US chip giant Nvidia acquires Israeli data storage company Excelero

US gaming and computer graphics giant Nvidia, which completed the acquisition of Israel’s Mellanox Technologies Ltd. in 2020 for $7 billion, announced a new acquisition on Monday, of Israeli company Excelero, a provider of enterprise data storage and block storage solutions.

The terms of the acquisition were not disclosed. Excelero’s engineering team is set to join Nvidia’s growing operations in Israel, where the chip maker employs about 2,800 workers in seven R&D centers, including Yokne’am, Mellanox’s headquarters, Tel Aviv, Jerusalem, Ra’anana, and Beersheba in the south.

Nvidia’s R&D activities in Israel are currently the firm’s largest outside of the US. The company recently announced that it was establishing a new design and engineering group that will lead the development of next-generation CPUs (central processing units) geared toward artificial intelligence, robotics, autonomous vehicles, and Nvidia’s new platform Omniverse, which allows for virtual world simulations.

The new CPU group will join a variety of teams currently active in Israel, working on high-speed networking and HPC (high-performance computing) technologies, Nvidia’s DPU (Data Processing Unit) development, AI research and other activities. The US firm, founded in 1993 by Jensen Huang, Chris Malachowsky and Curtis Priem as a graphics chip company, inventing the graphics processing unit (GPU), is today a leader in the field of artificial intelligence.

Nvidia, with a market cap of $571 billion on the Nasdaq compared to $196 billion for competitor Intel Corp., has replaced the latter as the largest US chip maker, and the second largest in the world after Taiwan’s TSMC.

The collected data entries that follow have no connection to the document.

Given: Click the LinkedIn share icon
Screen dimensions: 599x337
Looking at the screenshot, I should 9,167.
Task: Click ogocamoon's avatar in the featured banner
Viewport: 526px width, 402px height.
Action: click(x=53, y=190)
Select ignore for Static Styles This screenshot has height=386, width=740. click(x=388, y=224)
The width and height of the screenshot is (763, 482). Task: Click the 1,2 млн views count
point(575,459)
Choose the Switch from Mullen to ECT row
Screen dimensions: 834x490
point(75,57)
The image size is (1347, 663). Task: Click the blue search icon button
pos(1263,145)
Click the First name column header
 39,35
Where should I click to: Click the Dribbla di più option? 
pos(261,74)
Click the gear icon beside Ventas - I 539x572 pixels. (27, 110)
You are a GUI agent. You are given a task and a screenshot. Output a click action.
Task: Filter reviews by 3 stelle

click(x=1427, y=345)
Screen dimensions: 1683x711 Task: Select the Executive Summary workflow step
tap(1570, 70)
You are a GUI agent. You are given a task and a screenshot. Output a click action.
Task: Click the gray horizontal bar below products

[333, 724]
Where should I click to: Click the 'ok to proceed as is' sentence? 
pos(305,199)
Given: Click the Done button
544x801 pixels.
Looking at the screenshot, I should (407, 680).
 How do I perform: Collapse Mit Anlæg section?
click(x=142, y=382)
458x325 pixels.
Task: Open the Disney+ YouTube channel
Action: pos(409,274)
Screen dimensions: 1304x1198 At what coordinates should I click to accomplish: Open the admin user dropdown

Nvidia has been working with Excelero for several years since the Israeli company was founded in 2014, providing its block storage software for the company’s core networks. Mellanox previously invested in Excelero.

The Israeli company will “continue to expand support for block storage in Nvidia’s enterprise software stack and “enrich Nvidia Israel’s R&D expertise with a new software-defined storage team.” the parties said. Nvidia said it will continue to support all Excelero’s customers.

“The Excelero team is joining Nvidia as demand is surging for high-performance computing and AI,” said Yaniv Romem, co-founder and CEO of Excelero, in a statement Monday. “We’ll be working with Nvidia to ensure our existing customers are supported, and going forward we’re thrilled to apply our expertise in block storage to Nvidia’s world-class AI and HPC platforms.”

Dror Goldenberg, senior VP of Software Architecture at Nvidia Israel, said Excelero and its team bring “extensive experience and deep technical expertise in accelerated software-defined storage and networking.”

“The acquisition will support our efforts in expanding Nvidia Israel’s areas of activity, with Excelero joining our fast-growing software group,” he added.